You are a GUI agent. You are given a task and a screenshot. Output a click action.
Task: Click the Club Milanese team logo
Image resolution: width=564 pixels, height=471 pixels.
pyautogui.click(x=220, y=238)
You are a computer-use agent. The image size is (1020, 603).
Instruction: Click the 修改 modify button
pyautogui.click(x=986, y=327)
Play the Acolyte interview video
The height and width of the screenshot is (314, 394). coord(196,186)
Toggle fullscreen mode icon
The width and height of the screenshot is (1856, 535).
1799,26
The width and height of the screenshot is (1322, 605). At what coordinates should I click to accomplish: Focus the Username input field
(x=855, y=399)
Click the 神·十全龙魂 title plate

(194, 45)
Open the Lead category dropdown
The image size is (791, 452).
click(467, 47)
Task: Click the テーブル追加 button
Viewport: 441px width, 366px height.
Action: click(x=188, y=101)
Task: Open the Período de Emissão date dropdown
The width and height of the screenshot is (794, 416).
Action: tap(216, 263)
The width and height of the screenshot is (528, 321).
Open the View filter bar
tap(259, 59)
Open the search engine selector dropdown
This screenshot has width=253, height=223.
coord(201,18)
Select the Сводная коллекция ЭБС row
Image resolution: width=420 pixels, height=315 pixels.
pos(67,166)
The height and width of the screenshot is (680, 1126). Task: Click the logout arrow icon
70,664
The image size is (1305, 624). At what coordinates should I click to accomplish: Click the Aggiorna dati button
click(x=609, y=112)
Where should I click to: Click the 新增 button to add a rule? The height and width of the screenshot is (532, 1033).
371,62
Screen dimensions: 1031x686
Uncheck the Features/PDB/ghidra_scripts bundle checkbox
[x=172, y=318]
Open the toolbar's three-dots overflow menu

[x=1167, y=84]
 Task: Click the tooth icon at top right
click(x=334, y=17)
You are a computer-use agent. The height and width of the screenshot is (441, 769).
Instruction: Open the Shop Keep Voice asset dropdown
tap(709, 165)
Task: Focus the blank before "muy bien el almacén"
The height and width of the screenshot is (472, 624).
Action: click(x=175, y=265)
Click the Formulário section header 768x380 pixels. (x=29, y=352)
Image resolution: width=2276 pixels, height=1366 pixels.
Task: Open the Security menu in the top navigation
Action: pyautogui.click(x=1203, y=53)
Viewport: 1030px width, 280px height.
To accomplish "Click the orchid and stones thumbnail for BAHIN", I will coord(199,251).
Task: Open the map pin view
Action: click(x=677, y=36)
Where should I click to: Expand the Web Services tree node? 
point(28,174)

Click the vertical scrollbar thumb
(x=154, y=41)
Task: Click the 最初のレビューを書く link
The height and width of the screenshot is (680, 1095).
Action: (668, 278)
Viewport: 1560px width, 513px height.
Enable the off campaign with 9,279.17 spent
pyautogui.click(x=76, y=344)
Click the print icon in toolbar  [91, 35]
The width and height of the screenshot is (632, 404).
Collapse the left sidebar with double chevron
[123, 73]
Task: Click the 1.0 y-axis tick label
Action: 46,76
**********
* Exercise
The answer should consist of the full listing, repeated exactly.

* Response below
You are a GUI agent. You are given a task and a screenshot. Output a click action.
Task: Click the Club Milanese team logo
Image resolution: width=564 pixels, height=471 pixels.
pyautogui.click(x=220, y=238)
You are a computer-use agent. The image size is (1020, 603).
Instruction: Click the 修改 modify button
pyautogui.click(x=986, y=327)
Play the Acolyte interview video
The height and width of the screenshot is (314, 394). coord(196,186)
Toggle fullscreen mode icon
The width and height of the screenshot is (1856, 535).
1799,26
The width and height of the screenshot is (1322, 605). At what coordinates should I click to accomplish: Focus the Username input field
(x=855, y=399)
Click the 神·十全龙魂 title plate

(194, 45)
Open the Lead category dropdown
The image size is (791, 452).
click(467, 47)
Task: Click the テーブル追加 button
Viewport: 441px width, 366px height.
Action: click(x=188, y=101)
Task: Open the Período de Emissão date dropdown
The width and height of the screenshot is (794, 416).
Action: tap(216, 263)
The width and height of the screenshot is (528, 321).
Open the View filter bar
tap(259, 59)
Open the search engine selector dropdown
This screenshot has width=253, height=223.
coord(201,18)
Select the Сводная коллекция ЭБС row
Image resolution: width=420 pixels, height=315 pixels.
pos(67,166)
The height and width of the screenshot is (680, 1126). Task: Click the logout arrow icon
70,664
The image size is (1305, 624). At what coordinates should I click to accomplish: Click the Aggiorna dati button
click(x=609, y=112)
Where should I click to: Click the 新增 button to add a rule? The height and width of the screenshot is (532, 1033).
371,62
Screen dimensions: 1031x686
Uncheck the Features/PDB/ghidra_scripts bundle checkbox
[x=172, y=318]
Open the toolbar's three-dots overflow menu

[x=1167, y=84]
 Task: Click the tooth icon at top right
click(x=334, y=17)
You are a computer-use agent. The height and width of the screenshot is (441, 769).
Instruction: Open the Shop Keep Voice asset dropdown
tap(709, 165)
Task: Focus the blank before "muy bien el almacén"
The height and width of the screenshot is (472, 624).
Action: click(x=175, y=265)
Click the Formulário section header 768x380 pixels. (x=29, y=352)
Image resolution: width=2276 pixels, height=1366 pixels.
Task: Open the Security menu in the top navigation
Action: pyautogui.click(x=1203, y=53)
Viewport: 1030px width, 280px height.
To accomplish "Click the orchid and stones thumbnail for BAHIN", I will coord(199,251).
Task: Open the map pin view
Action: click(x=677, y=36)
Where should I click to: Expand the Web Services tree node? 
point(28,174)

Click the vertical scrollbar thumb
(x=154, y=41)
Task: Click the 最初のレビューを書く link
The height and width of the screenshot is (680, 1095).
Action: (668, 278)
Viewport: 1560px width, 513px height.
Enable the off campaign with 9,279.17 spent
pyautogui.click(x=76, y=344)
Click the print icon in toolbar  [91, 35]
The width and height of the screenshot is (632, 404).
Collapse the left sidebar with double chevron
[123, 73]
Task: Click the 1.0 y-axis tick label
Action: 46,76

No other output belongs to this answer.